Hello again! We’ve got another stuffed issue today, including cartoonist Jake Goldwasser’s debut as part of our team. You can check out more of his great work here.
FYI, there won’t be a newsletter next week; we’ll give our hardworking team a well-deserved break. We’ll return in full force on Sunday, June 6.
However, our supporting members will receive a special Memorial Day edition next weekend. You can join them in helping us spread great journalism every week, with plans starting at $4. Part of that support (along with the generosity of our publishing partner, Ruth Ann Harnisch) funds our SLR Original program. As luck would have it, we’ve got our newest piece of exclusive writing to share this week!

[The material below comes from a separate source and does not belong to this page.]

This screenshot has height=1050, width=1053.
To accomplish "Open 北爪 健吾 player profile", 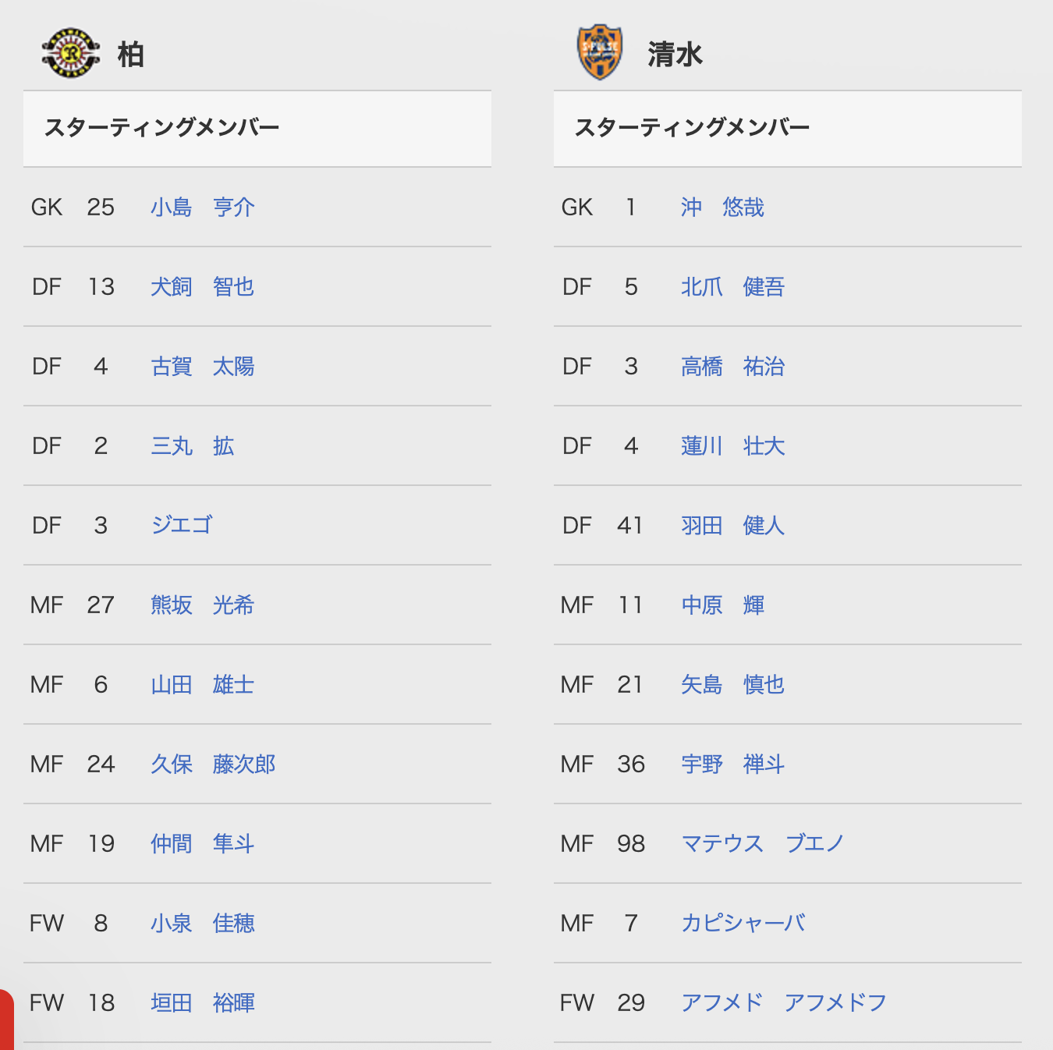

Before we get to that, we have the honor of introducing our guest editor, Deborah Sontag.
Deborah is a veteran longread writer, with decades of experience as an investigative reporter, foreign correspondent, magazine staffer, critic and editor at The New York Times, The Miami Herald and elsewhere. Now a Brooklyn-based freelancer and teacher (of journalism and yoga), she is knee-deep in the novel she long intended to write.

Six months into the pandemic, I crawled inside my head and curled up.

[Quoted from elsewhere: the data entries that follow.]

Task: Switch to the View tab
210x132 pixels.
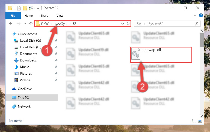Action: [60, 16]
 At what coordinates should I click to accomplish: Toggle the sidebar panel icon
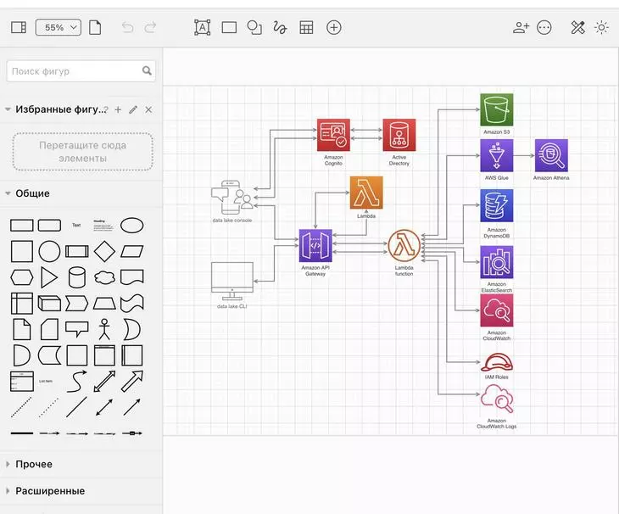[18, 27]
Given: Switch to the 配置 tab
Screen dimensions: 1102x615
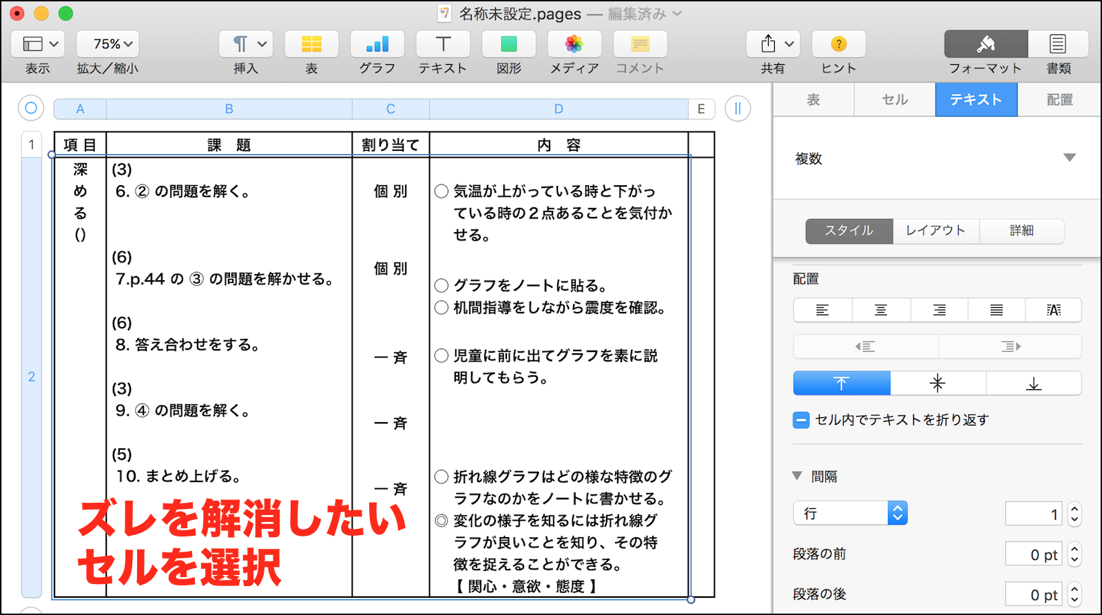Looking at the screenshot, I should pyautogui.click(x=1059, y=100).
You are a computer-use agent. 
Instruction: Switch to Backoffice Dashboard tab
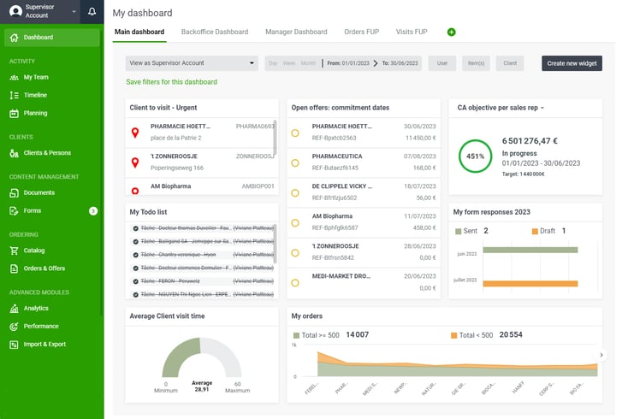coord(215,32)
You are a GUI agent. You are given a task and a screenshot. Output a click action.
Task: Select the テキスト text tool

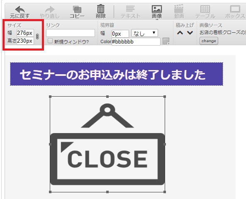pos(130,12)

I was coming off a short-term editing stint at a newspaper, a temporary job I had started just days before we all went into lockdown. During that period, when news was breaking by the minute even as newsrooms went virtual, I let myself be bombarded by, as we used to say, current events. The first thing I did every morning, while still in bed, was to look at The New York Times’s daily coronavirus numbers. Were the arrows going up or down, and by what percentage? Hell of a way to start the day.

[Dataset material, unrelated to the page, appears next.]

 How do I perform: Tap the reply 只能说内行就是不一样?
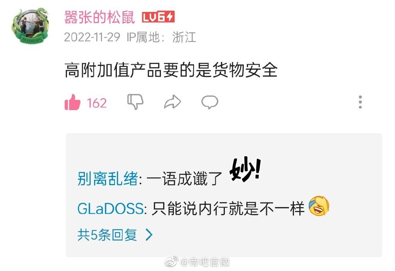[x=228, y=209]
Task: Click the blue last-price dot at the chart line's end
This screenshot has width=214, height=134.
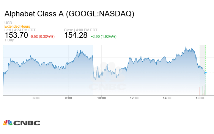Action: 205,73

When my editing contract ended and I returned to civilian life, I realized that I could let go. I didn’t need to be immersed 24/7 in COVID and Trump and police brutality. I could keep abreast of developments, like a good citizen, while fundamentally changing my information diet. No more binging. @realDonalTrump: Unfollow! (He still had an account then.)
For the first time ever, I let newspapers, magazines and quarterlies pile up. Suddenly, the only longreads in my life were novels. The novel-reading was not new. I’ve been reading a novel a week (more or less) since I was eight years old. But all those books were always jockeying for space in my brain, and I consumed them like an addict, not a connoisseur. Now I was savoring language, studying structure and thinking. Thinking!
This period of self-imposed journalism abstinence coincided with my first sustained effort to write my own novel. Much of what I’ve done as a journalist, of course, enriches what I’m doing now. I have, after all, been telling—writing—stories for a living. I’ve spent decades roaming the country and the world, meeting people who live and think differently than I do. I’ve absorbed dialect and dialogue, studied character and characters, observed landscapes and interior spaces. I am, needless to say, fact-checking every detail in my work of fiction because that is what I’m trained to do. (Did you know that a tongue-and-egg omelet with a glass of prune juice could set you back $1.50 at Wolfie’s in Miami Beach in the mid-1950s?)
Yet there were ingrained habits I needed to unlearn, too, among them: condensing, getting right to the point, spelling things out super-explicitly for the reader and withholding my point of view. More than anything, I needed to re-activate a long-dormant part of myself: my imagination.
Fiction helped. Taffy Brodesser-Akner, who wrote the very funny novel “Fleishman is in Trouble,” tweeted this week that she had just read a book so good she couldn’t get out of bed. “Did great books make me feel this terrible before I started writing novels?” she asked. Maybe because I haven’t set the bar for myself all that high, I have had the exact opposite reaction. I have been inspired, instructed and motivated by what I’m reading. I used to feel the same way when I’d read a kick-ass piece of journalism, especially narrative writing. Good writing motivates me to raise my game.
Flashing forward. This past week, for the purpose of this newsletter, I’ve returned to the land of the plugged-in. It has felt delightfully gluttonous to eat my way through mounds of newspaper and magazine journalism. There’s so much out there. I could not pick a favorite. I hate favorites. I don’t have a favorite book, movie, song or child. Each piece linked here was special in its own way.
Fintan O’Toole’s profile of Boris Johnson is a rip-roaring piece of virtuosic writing, for instance. Catherine Rentz’s detail-rich story on rape investigations in Baltimore is a classic slow-burn crime narrative, with a detective on a mission not only to solve cold rape cases but also to redress the system’s past wrongs. Constanze Stelzenmüller’s analytic portrait of Angela Merkel helps us assess her long tenure in office, and understand where she might end up sitting in history.
I hope you are informed, provoked and entertained as you read your way through these. I know that my own non-fiction fast is now over. Even as I keep plowing forward on the novel front, it’s time to reconnect with the world.